1. A method for fabricating a CMOS device comprising: Fabricating the CMOS device with a mid-gap workfunction metal gate which uses the same metal with a mid-gap work function for the gate of both the PFET area and NFET area; adjusting downwardly the threshold voltage Vt for the PFET area by growing a p doped epitaxial layer over the PFET area.

2. The CMOS device of claim 1, including adjusting downwardly the threshold voltage Vt for the NFET area by adding n type dopant to the NFET area.

3. The method of claim 1, including growing a p doped epitaxial layer comprising a boron doped silicon epitaxial layer.

4. The method of claim 1, including growing a p doped epitaxial layer comprising a boron and carbon co-doped silicon epitaxial layer, wherein the carbon co-doping reduces the diffusion of boron, also during subsequent activation thermal cycles, to maintain a shallow boron doping profile, which provides a CMOS device with a mid-gap metal gate while maintaining good short channel effects.

5. The method of claim 4, including growing a p doped epitaxial layer comprising a boron doped silicon epitaxial layer on the silicon substrate, followed by an undoped epitaxial surface layer extending from the boron doped silicon epitaxial layer to the surface of the device.

6. The method of claim 4, including growing a p doped epitaxial layer comprising a carbon doped silicon epitaxial layer on the silicon substrate, followed by a boron and carbon doped silicon epitaxial layer spaced from the substrate and extending to the surface of the device.

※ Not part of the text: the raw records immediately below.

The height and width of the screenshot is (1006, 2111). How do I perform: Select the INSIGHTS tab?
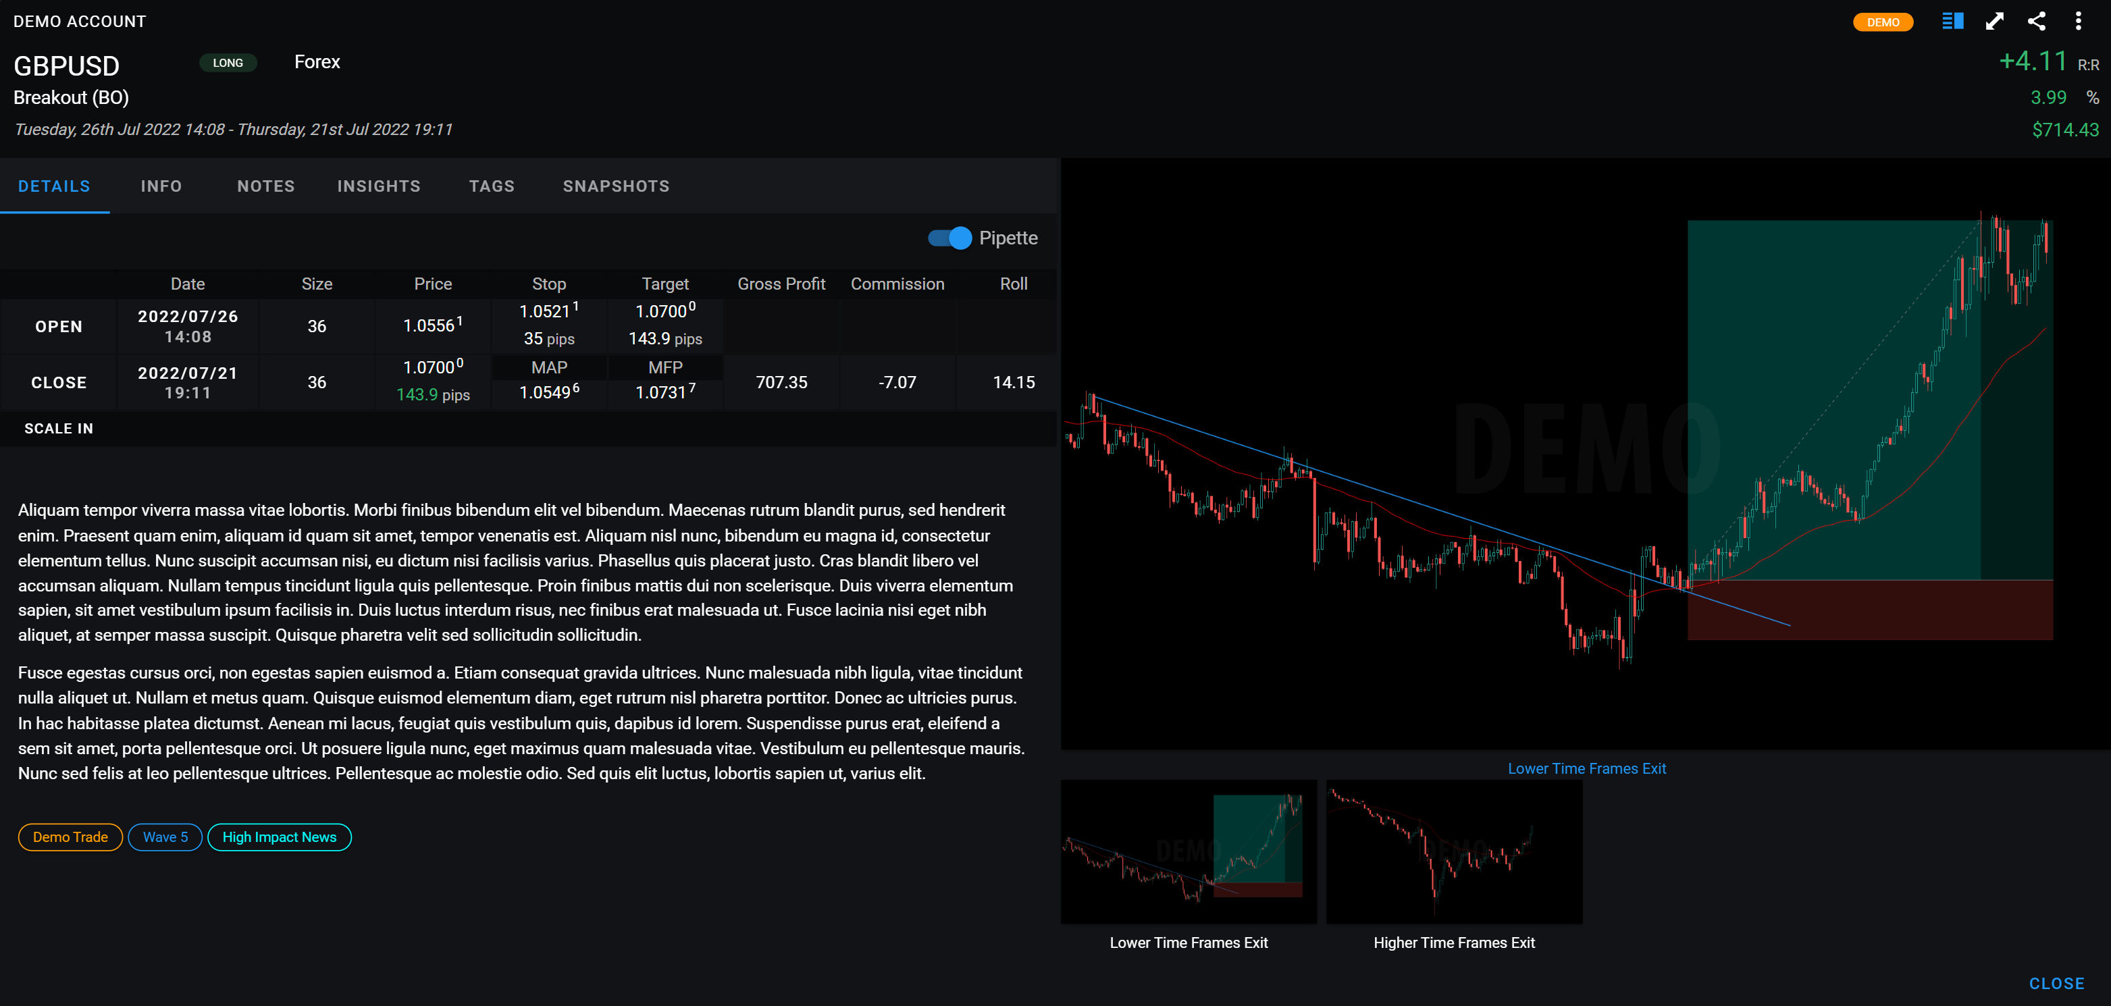click(x=379, y=186)
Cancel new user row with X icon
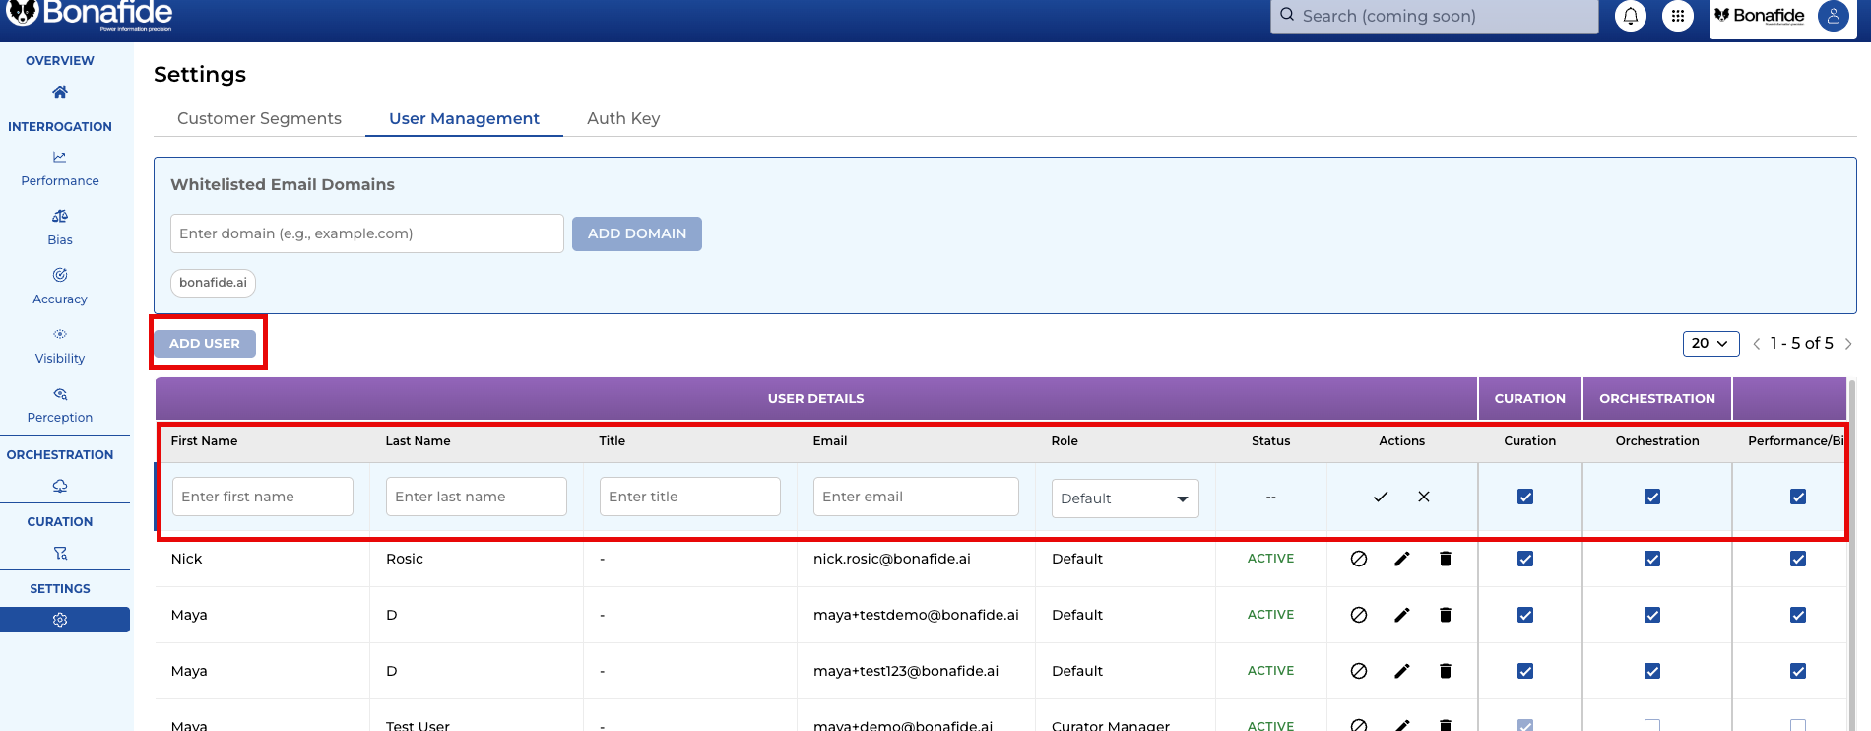Viewport: 1871px width, 731px height. [x=1423, y=497]
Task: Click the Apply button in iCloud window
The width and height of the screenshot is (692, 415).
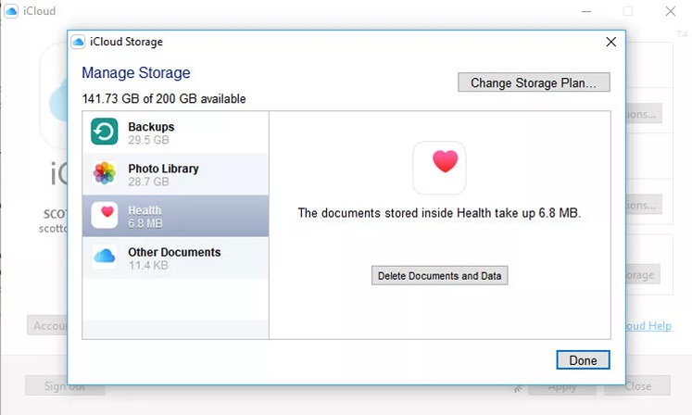Action: coord(562,386)
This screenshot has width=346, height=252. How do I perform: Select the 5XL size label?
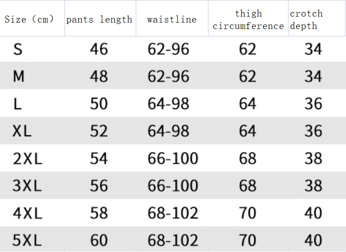(27, 240)
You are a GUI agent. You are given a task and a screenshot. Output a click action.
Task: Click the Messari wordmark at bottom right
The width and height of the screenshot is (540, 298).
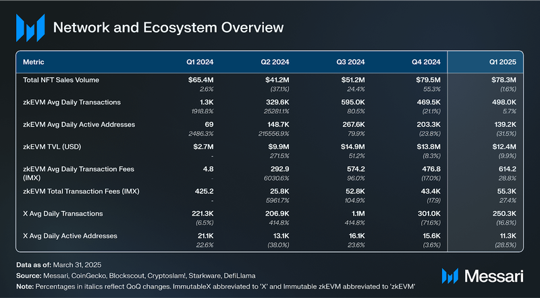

7. The method of claim 4, including growing a p doped epitaxial layer comprising a carbon doped silicon epitaxial layer on the silicon substrate, followed by a boron and carbon doped silicon epitaxial layer spaced from the silicon substrate, followed by a boron only doped layer extending to the surface of the device.

8. The method of claim 4, including growing a p doped epitaxial layer comprising a carbon doped silicon epitaxial layer on the silicon substrate, followed by a boron only doped silicon epitaxial layer, followed by an undoped silicon layer extending from the boron only doped silicon epitaxial layer to the surface of the device.

9. The method of claim 4, including growing a p doped silicon epitaxial layer comprising a carbon doped silicon epitaxial layer on the silicon substrate, followed by a boron and carbon doped silicon epitaxial layer spaced from the silicon substrate, followed by an undoped silicon layer extending from the boron and carbon doped silicon epitaxial layer to the surface of the device.

10. The method of claim 1, including performing a masked etch of the sacrificial oxide layer from over the shallow trench isolation area and the PFET area while preserving the sacrificial oxide layer over the NFET area by a photoresist mask thereover to prevent etching thereof.

11. The method of claim 1, including using a non-selective epitaxial deposition, and after the non-selective epitaxial deposition covers the entire CMOS device, using a non-critical mask to protect the epitaxial layer over the PFET area, while removing the epitaxial layer over the shallow trench isolation area and the PFET area by an etch.